As late as April 1939—after Germany overtook Czechoslovakia—Lindbergh was willing to make excuses for Hitler. “Much as I disappove of many things Germany has done,” he wrote in his diary on April 2, 1939, “I believe she has pursued the only consistent policy in Europe in recent years. I cannot support her broken promises, but she has only moved a little faster than other nations have in breaking promises. The question of right and wrong is one thing by law and another thing by history.” After his January 1939 mission, Lindbergh did not set foot on German soil until the Third Reich had fallen.

The Lindberghs took advantage of their winter in Paris, frequenting museums and galleries. They posed for sculptors—Jo Davidson did a bust of him, and Charles Despiau one of her; and they bought several oil paintings by Vlaminck. They also dined with the likes of Gertrude Stein and Alice B. Toklas, Lin Yutang, and the Duke and Duchess of Windsor. (Lindbergh now wrote him off as an utter bore, noting of his private conversation with the ex-King, “The entire time was spent in talking about two subjects: the flavor of wines and how much higher the Étoile is than the Place de la Concorde.”)

One night Anne and Charles went to the Tour d’Argent on the Seine. Their beautiful dinner was spoiled by a group of Americans and French at the next table, who recognized them. They spoke too loudly about Lindbergh’s hostile relationship with the press—“about newspaper rumors, about the kidnapping of our baby, about the trial at Flemington, about all the things that discretion should have prevented their mentioning at an adjoining table,” Lindbergh wrote in his journal. He was no longer an unequivocal hero.

Indeed, some held him in contempt. In the Lindberghs’ absence, many Americans wearied of feeling guilty for their departure and wondered why they were reluctant to return.
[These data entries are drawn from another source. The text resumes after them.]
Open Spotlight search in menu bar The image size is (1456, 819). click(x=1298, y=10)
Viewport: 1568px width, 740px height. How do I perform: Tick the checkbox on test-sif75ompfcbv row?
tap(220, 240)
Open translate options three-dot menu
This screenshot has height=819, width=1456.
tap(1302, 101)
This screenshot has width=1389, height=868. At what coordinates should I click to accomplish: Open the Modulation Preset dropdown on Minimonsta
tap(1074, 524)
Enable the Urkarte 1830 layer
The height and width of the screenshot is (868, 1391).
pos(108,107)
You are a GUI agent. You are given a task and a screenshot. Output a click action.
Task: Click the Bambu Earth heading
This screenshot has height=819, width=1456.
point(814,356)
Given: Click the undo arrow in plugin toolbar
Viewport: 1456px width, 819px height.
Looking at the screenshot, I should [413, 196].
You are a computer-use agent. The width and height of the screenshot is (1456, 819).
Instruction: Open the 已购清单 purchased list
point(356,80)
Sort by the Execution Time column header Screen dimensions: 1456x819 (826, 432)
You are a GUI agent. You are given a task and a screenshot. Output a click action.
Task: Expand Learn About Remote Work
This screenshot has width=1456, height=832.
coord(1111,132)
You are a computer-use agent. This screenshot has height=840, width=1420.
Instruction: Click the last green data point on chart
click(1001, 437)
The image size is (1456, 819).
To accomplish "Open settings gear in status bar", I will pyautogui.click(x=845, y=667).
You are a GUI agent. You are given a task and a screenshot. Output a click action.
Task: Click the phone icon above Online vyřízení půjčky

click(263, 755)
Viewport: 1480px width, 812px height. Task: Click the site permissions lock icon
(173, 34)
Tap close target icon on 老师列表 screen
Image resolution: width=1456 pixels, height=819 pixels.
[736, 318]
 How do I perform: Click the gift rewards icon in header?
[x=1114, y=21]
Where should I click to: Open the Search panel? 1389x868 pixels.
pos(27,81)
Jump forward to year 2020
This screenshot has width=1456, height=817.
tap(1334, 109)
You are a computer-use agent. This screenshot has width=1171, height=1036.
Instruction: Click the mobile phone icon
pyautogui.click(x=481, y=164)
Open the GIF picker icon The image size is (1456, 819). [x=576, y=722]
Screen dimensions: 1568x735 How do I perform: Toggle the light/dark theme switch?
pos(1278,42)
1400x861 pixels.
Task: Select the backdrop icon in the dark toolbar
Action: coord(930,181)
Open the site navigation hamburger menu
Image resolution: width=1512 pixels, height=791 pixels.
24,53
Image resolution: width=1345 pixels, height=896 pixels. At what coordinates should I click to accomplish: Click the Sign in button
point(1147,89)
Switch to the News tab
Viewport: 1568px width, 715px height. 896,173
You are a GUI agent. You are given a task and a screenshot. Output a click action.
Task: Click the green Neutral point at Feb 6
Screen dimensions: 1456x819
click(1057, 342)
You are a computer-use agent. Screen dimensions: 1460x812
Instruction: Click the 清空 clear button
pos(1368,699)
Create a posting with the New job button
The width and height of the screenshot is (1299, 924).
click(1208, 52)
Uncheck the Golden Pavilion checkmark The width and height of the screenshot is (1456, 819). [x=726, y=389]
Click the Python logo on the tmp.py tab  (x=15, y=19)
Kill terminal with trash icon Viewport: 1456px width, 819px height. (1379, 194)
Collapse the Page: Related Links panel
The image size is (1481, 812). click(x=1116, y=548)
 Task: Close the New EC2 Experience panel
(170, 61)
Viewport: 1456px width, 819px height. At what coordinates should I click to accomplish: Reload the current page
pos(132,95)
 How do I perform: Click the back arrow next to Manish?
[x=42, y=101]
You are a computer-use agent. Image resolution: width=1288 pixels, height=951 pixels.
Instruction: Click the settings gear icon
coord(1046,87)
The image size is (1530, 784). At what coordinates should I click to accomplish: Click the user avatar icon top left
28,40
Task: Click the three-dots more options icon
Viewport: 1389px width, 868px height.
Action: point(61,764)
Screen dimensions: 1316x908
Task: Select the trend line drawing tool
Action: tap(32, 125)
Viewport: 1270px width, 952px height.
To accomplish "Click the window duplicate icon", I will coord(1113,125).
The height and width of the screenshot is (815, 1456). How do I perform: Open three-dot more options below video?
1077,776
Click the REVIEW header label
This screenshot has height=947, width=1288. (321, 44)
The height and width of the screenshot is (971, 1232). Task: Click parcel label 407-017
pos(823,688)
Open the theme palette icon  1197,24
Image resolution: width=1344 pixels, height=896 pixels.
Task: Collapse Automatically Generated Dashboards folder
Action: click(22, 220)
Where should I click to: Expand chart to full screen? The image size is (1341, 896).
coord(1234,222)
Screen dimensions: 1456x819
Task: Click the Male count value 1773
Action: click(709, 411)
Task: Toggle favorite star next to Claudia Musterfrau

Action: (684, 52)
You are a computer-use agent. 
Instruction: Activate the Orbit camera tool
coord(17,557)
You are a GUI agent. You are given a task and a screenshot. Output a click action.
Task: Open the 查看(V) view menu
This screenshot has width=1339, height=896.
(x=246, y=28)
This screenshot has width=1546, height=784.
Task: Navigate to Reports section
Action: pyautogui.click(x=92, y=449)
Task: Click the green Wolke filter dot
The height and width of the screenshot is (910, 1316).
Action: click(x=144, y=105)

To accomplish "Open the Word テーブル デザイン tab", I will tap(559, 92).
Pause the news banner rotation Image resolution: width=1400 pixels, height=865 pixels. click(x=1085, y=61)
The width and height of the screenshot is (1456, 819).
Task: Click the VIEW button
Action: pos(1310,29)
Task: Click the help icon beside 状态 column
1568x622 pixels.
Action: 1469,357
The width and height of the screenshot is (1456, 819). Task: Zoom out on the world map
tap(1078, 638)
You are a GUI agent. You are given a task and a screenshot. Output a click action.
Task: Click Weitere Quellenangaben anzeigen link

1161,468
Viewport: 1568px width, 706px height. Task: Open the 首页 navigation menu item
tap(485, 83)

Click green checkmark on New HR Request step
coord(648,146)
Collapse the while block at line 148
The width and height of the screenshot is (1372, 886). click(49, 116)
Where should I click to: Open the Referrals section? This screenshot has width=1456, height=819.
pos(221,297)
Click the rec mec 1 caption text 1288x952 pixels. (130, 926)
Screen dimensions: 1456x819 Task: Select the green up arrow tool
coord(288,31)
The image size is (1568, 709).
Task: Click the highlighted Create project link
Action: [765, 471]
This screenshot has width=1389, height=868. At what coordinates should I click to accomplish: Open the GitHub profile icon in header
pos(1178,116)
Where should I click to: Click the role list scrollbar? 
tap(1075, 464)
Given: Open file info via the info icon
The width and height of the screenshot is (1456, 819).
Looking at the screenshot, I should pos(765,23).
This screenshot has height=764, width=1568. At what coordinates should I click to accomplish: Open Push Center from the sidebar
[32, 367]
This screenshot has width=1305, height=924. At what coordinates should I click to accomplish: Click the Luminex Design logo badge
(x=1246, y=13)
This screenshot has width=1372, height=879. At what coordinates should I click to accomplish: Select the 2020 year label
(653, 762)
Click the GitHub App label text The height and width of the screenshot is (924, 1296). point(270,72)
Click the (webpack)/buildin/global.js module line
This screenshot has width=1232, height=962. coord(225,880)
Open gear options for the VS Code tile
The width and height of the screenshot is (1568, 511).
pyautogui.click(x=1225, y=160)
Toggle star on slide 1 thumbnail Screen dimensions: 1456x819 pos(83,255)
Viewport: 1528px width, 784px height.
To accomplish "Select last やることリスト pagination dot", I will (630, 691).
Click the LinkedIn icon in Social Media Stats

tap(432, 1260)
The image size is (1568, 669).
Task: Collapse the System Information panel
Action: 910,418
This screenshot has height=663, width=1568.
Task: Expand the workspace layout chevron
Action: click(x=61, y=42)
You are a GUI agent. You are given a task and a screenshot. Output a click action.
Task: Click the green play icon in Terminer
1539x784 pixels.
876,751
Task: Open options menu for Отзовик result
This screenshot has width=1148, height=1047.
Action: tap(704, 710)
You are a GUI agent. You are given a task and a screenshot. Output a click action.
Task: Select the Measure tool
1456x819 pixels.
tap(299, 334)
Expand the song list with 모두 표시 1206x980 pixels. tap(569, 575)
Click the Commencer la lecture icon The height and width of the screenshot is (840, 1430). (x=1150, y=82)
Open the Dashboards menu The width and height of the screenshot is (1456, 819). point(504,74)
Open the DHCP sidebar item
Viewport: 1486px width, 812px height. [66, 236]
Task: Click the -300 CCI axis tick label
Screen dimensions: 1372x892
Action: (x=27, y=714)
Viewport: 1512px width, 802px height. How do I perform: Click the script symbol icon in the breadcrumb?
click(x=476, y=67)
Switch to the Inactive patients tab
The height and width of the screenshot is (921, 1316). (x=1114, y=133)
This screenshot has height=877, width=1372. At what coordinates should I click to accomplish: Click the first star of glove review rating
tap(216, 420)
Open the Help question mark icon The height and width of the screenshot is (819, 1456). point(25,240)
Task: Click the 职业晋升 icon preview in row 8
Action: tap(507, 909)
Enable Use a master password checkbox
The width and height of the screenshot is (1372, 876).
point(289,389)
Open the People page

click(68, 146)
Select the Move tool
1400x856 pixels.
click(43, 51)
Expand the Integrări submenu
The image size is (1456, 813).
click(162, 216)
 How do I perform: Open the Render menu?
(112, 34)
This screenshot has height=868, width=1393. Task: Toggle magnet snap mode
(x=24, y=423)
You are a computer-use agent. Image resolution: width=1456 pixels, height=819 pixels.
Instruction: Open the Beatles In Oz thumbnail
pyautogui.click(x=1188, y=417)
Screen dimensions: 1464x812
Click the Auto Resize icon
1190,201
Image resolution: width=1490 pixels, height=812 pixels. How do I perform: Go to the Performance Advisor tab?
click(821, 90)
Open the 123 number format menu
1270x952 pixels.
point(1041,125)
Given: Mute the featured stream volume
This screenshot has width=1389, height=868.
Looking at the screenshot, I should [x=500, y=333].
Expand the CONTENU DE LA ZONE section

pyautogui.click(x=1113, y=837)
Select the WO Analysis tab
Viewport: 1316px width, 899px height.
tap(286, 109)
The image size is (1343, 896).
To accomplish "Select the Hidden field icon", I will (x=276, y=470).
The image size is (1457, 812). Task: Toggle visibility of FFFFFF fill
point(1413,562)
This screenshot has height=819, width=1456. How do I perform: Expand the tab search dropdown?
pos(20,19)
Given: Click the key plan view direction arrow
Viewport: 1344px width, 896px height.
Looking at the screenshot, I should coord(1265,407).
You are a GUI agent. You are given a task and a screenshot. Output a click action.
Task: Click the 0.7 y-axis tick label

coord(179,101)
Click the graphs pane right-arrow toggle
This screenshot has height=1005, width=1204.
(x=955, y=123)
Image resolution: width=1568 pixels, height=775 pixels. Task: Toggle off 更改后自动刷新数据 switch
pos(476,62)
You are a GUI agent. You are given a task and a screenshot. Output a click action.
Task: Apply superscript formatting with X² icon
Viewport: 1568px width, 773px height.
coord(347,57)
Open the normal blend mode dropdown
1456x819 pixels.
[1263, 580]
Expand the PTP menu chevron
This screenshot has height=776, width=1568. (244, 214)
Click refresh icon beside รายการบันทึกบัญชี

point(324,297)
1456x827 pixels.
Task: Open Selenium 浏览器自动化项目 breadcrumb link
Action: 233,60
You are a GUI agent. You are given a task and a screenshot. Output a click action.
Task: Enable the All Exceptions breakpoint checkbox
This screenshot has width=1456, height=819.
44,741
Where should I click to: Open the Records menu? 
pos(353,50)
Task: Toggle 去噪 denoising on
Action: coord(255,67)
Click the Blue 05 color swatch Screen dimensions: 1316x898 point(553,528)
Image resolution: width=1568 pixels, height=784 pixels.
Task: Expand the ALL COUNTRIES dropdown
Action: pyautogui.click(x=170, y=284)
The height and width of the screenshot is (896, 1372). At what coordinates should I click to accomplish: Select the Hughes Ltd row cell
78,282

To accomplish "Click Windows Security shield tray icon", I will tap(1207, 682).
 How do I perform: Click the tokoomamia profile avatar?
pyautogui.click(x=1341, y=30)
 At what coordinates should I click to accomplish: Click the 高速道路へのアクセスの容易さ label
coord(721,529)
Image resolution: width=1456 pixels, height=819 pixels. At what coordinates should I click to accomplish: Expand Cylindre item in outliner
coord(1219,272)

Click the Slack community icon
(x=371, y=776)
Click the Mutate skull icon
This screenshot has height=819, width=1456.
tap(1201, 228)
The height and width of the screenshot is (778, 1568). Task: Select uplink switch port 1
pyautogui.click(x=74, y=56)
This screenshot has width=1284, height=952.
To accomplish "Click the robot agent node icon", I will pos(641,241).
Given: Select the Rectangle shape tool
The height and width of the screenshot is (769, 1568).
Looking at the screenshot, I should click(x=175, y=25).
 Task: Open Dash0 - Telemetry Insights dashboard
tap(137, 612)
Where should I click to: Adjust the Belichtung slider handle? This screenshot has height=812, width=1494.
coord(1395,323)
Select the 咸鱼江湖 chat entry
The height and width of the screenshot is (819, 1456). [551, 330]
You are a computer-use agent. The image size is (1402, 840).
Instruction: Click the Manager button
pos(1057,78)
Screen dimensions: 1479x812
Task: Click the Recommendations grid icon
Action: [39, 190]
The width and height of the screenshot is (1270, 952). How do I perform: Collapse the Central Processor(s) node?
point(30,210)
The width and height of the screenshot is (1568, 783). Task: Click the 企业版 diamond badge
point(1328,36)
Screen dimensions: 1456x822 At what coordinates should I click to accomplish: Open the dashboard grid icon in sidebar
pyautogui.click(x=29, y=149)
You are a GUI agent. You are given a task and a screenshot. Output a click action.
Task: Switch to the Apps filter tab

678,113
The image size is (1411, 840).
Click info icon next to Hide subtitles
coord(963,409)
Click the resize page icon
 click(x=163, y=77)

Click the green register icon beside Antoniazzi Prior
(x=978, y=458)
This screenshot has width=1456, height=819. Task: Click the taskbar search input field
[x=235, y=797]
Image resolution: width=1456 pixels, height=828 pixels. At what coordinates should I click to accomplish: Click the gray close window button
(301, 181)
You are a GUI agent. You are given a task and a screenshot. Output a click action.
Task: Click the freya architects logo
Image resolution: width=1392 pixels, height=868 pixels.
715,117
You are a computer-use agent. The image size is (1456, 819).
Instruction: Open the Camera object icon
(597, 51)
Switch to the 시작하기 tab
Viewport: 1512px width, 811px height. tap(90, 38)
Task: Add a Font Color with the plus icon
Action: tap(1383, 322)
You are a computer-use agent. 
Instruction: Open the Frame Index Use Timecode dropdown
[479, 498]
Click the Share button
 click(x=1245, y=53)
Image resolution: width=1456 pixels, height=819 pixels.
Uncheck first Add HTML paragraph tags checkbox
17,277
Family and friends informed them that there was a campaign afoot against them. Audiences in motion-picture houses hissed when Lindbergh appeared in the newsreels; many Jewish booksellers boycotted Anne’s critically acclaimed bestseller Listen! The Wind; and, in December 1938, advertisements from TWA appeared without its slogan “The Lindbergh Line.” These rumblings distressed Anne deeply, because she felt, “C. is not and never has been anti-Semitic.” She hoped this moment of unpopularity would prove fleeting, but she knew the “ball of rumor and criticism, once it starts rolling, is difficult to stop.”

After three years abroad, Lindbergh questioned what further contribution he could make toward improving relations among the countries of Europe. If there was to be a war, he thought, “then my place was back in my own country. I felt I could exercise a constructive influence in America by warning people of the danger of the Soviet Union and by explaining that the destruction of Hitler, even if it could be accomplished through using American resources, would probably result in enhancing the still-greater menace of Stalin.” As one of the few people to have visited the world’s political hot spots, he felt compelled to argue for an American policy of “strength and neutrality, one that would encourage European nations to take the responsibility for their own relationships and destinies. If they prostrated themselves once again in internecine war, then at least one strong Western nation would remain to protect Western civilization.”

Lindbergh booked passage on the Aquitania. His decision to summon his family to America, he noted in his journal, would depend on “what I may find I may be able to do if I spend the summer there.”